→ **Required work**
Return every line of the records that includes the string "computer".

(Data items)
---

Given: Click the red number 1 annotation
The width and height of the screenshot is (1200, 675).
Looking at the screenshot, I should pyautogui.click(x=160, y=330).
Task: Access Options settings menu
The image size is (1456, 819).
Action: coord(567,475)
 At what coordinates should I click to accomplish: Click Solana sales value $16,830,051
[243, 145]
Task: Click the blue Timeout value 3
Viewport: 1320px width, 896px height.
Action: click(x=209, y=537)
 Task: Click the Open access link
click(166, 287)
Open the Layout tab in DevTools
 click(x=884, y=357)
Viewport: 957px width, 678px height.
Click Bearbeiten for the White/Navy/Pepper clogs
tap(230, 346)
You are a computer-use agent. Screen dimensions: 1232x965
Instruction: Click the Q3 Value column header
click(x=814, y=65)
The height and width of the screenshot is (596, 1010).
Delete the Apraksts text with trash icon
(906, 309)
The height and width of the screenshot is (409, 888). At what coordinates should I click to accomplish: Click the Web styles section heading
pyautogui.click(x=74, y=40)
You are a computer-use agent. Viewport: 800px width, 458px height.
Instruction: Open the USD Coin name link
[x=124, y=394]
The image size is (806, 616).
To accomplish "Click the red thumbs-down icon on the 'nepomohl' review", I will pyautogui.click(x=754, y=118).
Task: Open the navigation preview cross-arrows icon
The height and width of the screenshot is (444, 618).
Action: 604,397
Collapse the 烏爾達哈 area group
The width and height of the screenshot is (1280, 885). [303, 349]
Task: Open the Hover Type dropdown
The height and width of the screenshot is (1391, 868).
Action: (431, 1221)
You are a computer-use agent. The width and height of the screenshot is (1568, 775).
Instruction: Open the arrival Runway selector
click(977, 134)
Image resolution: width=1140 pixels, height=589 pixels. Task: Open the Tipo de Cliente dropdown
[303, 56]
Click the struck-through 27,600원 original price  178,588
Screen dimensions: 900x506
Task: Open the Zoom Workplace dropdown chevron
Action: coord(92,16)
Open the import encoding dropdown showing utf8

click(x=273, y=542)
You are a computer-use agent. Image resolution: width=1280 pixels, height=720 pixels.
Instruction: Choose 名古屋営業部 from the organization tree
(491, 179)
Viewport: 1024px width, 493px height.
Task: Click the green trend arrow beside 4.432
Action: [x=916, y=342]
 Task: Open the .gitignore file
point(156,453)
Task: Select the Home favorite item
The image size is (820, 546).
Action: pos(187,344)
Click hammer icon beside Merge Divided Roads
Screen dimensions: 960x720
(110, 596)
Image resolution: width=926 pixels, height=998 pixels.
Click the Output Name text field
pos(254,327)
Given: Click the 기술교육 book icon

---

→ **Solution to the exercise**
You are a computer-use agent. Screen dimensions: 1232x965
You are a computer-use agent. Viewport: 800px width, 458px height.
You are a computer-use agent. The width and height of the screenshot is (1568, 775).
You are a computer-use agent. Image resolution: width=1280 pixels, height=720 pixels.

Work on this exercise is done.